Problem –
When a picture appears among the records, leave it out, and copy all else exactly.

(Extracted data entries)
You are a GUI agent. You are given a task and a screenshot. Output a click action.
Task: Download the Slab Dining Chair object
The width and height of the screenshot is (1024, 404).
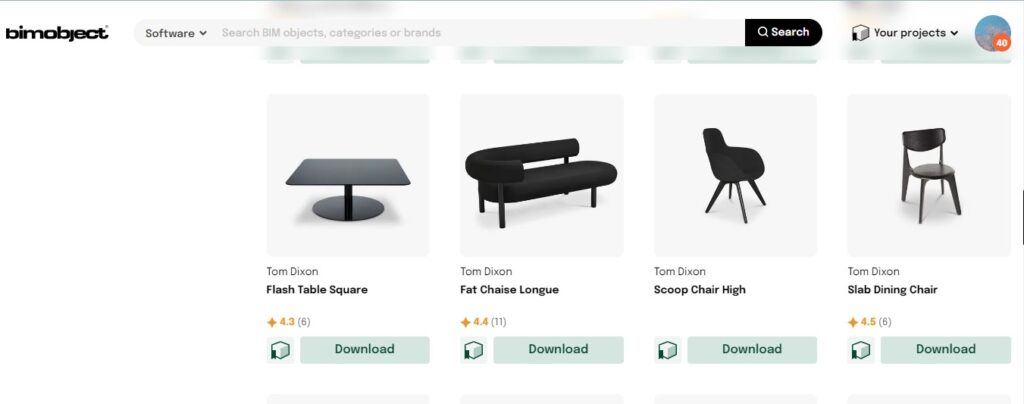pos(945,350)
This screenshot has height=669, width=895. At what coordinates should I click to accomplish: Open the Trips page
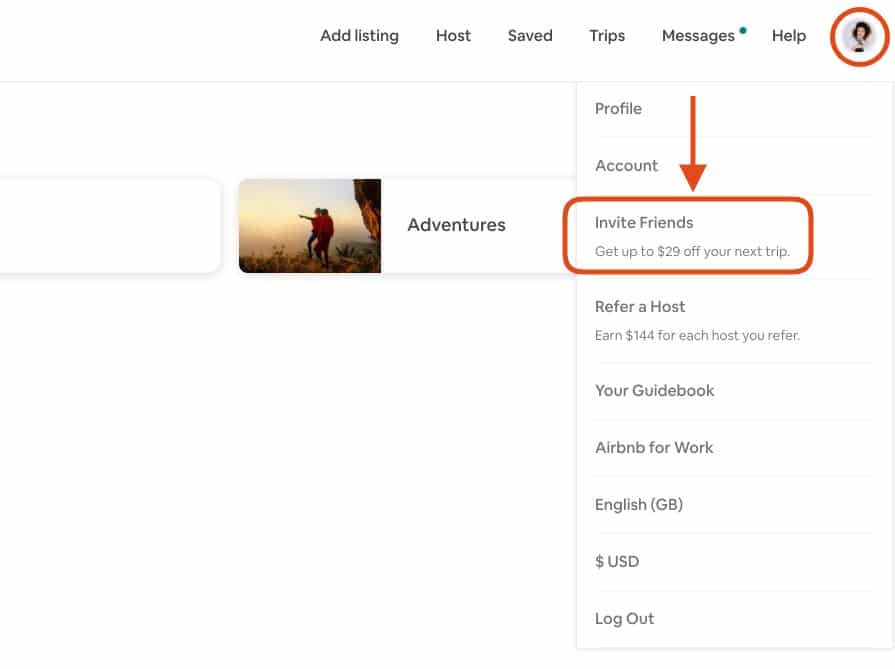click(x=606, y=36)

Solution –
You are a GUI agent. You are given a task and a screenshot. Output a click action.
Task: Download the Slab Dining Chair object
The width and height of the screenshot is (1024, 404).
pos(945,350)
This screenshot has height=669, width=895. At what coordinates should I click to accomplish: Open the Trips page
click(x=606, y=36)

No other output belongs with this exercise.